This sort of reminds me of this Photoshop course I was taking a while back. In one class, the instructor was teaching us how to swap heads in engagement photos. It is a little known fact that when you are shooting engagement photos with a digital camera, it is impossible to take a photo where both of the persons have their eyes open. So what you have to do is take a bunch of photos and then swap the head of say the guy with his eyes closed with the head of the guy with his eyes open from another photo. Sure, it is an egregious sin akin to condoning slavery, but if you want to make a living as an engagement photo photographer, you just have to man up and do it. Nobody is going to buy an engagement photo if one of the persons in it has their eyes closed. Either that or you have to shoot film because the problem never arose back when photographers shot film. This is what I mean about the need to remain flexible on these issues.
Your instructor seems to be of the "those who can't do, teach" school. Most digital cameras, as well as later film cameras, allow you to take multiple shots in rapid sequence.. You are bound to get lucky on a least one of them
I am not a photojournalist or documentarian, and have no qualms about digitally manipulating my images. My scanning workflow involves having my scanner software automatically open the images in PhotoShop where I can remove dust and scratches, adjust the levels control and reduce to 8 bits per channel and save the image. I then open in Lightroom and make further adjustments (since Lightroom doesn't change the original file). On one occasion I have merged two images into one for a large family portrait, but rarely do that.

-- Data section --

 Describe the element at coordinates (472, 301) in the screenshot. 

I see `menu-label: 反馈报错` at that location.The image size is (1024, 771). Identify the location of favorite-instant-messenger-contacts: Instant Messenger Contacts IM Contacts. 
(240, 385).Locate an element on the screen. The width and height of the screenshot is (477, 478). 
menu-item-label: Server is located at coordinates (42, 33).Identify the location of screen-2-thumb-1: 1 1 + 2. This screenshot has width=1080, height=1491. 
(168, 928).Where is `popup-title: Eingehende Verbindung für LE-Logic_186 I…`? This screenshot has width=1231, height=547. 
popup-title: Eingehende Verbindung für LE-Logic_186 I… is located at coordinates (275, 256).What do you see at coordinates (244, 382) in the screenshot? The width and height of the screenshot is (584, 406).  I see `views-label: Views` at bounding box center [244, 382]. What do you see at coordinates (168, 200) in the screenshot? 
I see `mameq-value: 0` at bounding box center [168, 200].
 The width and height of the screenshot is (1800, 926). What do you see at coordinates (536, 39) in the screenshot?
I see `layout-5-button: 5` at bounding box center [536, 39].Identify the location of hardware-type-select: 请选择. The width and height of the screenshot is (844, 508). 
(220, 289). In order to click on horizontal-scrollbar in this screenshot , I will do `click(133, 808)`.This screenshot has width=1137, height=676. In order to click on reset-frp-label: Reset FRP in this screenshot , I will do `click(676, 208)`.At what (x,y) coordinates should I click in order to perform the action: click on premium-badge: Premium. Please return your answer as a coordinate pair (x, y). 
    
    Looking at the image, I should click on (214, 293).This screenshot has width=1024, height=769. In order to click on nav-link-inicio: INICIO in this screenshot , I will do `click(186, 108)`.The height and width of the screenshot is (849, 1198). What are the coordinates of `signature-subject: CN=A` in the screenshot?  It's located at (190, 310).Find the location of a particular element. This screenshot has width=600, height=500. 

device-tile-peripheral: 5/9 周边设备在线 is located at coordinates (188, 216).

-- Requirement A --
In the discussion of photo editing, why does the person who scans images say "I then open in Lightroom" to make further adjustments? Answer in one to three sentences.
-- Requirement B --
Go on with the discussion of photo editing, picking up after its last sentence.
The records that come after the text are taken from a separate source.

-- Written reply A --
The further adjustments are made in Lightroom because Lightroom doesn't change the original file.

-- Written reply B --
I mostly use photoshop to correct scanner limitations and issues with the goal of making the images not look photoshopped. I believe that I am a better judge of how an image should look than the scanner manufacturers, scanner driver authors, and scanner software authors: decisions are being made for me at every step, and it requires PhotoShop to correct these.
When I shoot color, I usually use Velvia 50. The world is not as bright and happy a place as it appears on Velvia. I grew up shooting that film about which we generally don't talk, but about which Paul Simon sang:
"Kodachrome
They give us those nice bright colors
Give us the greens of summers
Makes you think all the world's a sunny day, oh yeah"
The point of that song, as far as I can tell, is that our memories, and the photographs with which we support them, although authentic and "real" do not necessarily represent "reality".
My photographs, although generally not "doctored" do not really represent a documentary of my life.
I take photographs at weddings, but not at funerals.
I photograph street performers, not the homeless.
My albums are full of happy memories, not painful events.